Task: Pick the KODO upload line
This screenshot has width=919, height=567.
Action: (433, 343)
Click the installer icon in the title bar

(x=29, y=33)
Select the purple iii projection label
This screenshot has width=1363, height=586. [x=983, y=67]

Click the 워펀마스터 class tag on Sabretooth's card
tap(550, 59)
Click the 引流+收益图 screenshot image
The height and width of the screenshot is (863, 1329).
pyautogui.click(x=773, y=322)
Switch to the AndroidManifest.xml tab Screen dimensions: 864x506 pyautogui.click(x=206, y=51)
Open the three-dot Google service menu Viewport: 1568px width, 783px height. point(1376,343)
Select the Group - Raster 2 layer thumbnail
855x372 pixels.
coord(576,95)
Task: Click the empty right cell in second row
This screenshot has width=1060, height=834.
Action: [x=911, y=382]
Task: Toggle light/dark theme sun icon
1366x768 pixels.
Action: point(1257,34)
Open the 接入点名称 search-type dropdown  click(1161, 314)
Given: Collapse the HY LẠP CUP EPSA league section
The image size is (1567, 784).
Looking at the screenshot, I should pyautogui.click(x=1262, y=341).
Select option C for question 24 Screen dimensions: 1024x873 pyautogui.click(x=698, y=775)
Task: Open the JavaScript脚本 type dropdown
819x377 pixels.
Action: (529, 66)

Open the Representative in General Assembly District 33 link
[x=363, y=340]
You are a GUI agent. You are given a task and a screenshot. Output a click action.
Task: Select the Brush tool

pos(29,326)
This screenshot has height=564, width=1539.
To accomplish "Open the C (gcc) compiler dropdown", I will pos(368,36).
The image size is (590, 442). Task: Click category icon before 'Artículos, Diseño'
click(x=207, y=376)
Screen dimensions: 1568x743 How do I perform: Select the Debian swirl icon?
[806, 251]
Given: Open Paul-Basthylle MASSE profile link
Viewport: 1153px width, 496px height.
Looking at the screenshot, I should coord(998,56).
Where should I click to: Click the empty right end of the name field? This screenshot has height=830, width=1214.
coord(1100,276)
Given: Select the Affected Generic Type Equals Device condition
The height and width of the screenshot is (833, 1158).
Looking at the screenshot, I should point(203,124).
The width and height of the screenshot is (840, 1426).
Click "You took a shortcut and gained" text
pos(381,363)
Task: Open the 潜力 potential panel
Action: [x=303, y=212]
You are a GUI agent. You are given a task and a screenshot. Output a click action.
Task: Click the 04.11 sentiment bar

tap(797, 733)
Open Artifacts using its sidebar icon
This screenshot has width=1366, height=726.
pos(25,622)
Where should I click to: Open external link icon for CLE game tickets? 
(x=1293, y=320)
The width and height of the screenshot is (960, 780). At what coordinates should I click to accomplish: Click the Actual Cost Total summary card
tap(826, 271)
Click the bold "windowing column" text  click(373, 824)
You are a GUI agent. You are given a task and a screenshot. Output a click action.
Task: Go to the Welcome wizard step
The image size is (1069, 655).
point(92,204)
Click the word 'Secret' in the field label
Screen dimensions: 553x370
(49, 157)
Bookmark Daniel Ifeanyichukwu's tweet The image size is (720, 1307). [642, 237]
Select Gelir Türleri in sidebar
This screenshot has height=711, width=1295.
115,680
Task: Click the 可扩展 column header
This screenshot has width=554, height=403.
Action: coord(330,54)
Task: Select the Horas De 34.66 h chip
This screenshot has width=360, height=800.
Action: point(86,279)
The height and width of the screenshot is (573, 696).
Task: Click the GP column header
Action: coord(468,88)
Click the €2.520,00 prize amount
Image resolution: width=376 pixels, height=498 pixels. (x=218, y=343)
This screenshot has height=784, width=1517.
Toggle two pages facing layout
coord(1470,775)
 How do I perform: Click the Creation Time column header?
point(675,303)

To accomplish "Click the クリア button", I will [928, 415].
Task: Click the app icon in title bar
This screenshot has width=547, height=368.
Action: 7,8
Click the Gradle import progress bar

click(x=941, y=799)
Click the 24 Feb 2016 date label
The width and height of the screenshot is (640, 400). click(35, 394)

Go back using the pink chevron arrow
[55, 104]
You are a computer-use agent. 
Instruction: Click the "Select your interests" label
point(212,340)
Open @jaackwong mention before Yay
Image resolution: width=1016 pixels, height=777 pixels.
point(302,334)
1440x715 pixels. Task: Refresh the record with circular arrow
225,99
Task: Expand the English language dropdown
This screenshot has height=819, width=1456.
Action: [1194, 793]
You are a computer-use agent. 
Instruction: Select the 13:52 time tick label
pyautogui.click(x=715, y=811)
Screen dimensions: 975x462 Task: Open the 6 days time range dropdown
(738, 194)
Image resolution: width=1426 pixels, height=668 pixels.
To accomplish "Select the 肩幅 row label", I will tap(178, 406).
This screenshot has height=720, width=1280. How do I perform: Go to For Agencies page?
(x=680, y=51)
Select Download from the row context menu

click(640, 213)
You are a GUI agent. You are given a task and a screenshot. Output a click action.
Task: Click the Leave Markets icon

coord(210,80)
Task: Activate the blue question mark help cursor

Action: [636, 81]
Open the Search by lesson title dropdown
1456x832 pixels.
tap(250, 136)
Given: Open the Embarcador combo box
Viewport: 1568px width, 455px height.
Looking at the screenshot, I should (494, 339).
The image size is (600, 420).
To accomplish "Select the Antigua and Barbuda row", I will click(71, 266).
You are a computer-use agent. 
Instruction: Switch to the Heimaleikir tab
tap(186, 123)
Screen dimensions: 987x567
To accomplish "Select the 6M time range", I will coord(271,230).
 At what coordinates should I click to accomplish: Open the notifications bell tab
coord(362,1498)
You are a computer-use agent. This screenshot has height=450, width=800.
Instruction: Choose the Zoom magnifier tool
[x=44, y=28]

#### What to do
Switch every "dropdown" to "menu" in the listing lines starting at the one containing "How do I perform: Click" and ending at the one containing "will tap(178, 406).". Return only those lines, otherwise unchanged.

#### Finished task
 How do I perform: Click the Creation Time column header?
point(675,303)

To accomplish "Click the クリア button", I will [928, 415].
Task: Click the app icon in title bar
This screenshot has width=547, height=368.
Action: 7,8
Click the Gradle import progress bar

click(x=941, y=799)
Click the 24 Feb 2016 date label
The width and height of the screenshot is (640, 400). click(35, 394)

Go back using the pink chevron arrow
[55, 104]
You are a computer-use agent. 
Instruction: Click the "Select your interests" label
point(212,340)
Open @jaackwong mention before Yay
Image resolution: width=1016 pixels, height=777 pixels.
point(302,334)
1440x715 pixels. Task: Refresh the record with circular arrow
225,99
Task: Expand the English language menu
This screenshot has height=819, width=1456.
Action: [1194, 793]
You are a computer-use agent. 
Instruction: Select the 13:52 time tick label
pyautogui.click(x=715, y=811)
Screen dimensions: 975x462 Task: Open the 6 days time range menu
(738, 194)
Image resolution: width=1426 pixels, height=668 pixels.
To accomplish "Select the 肩幅 row label", I will tap(178, 406).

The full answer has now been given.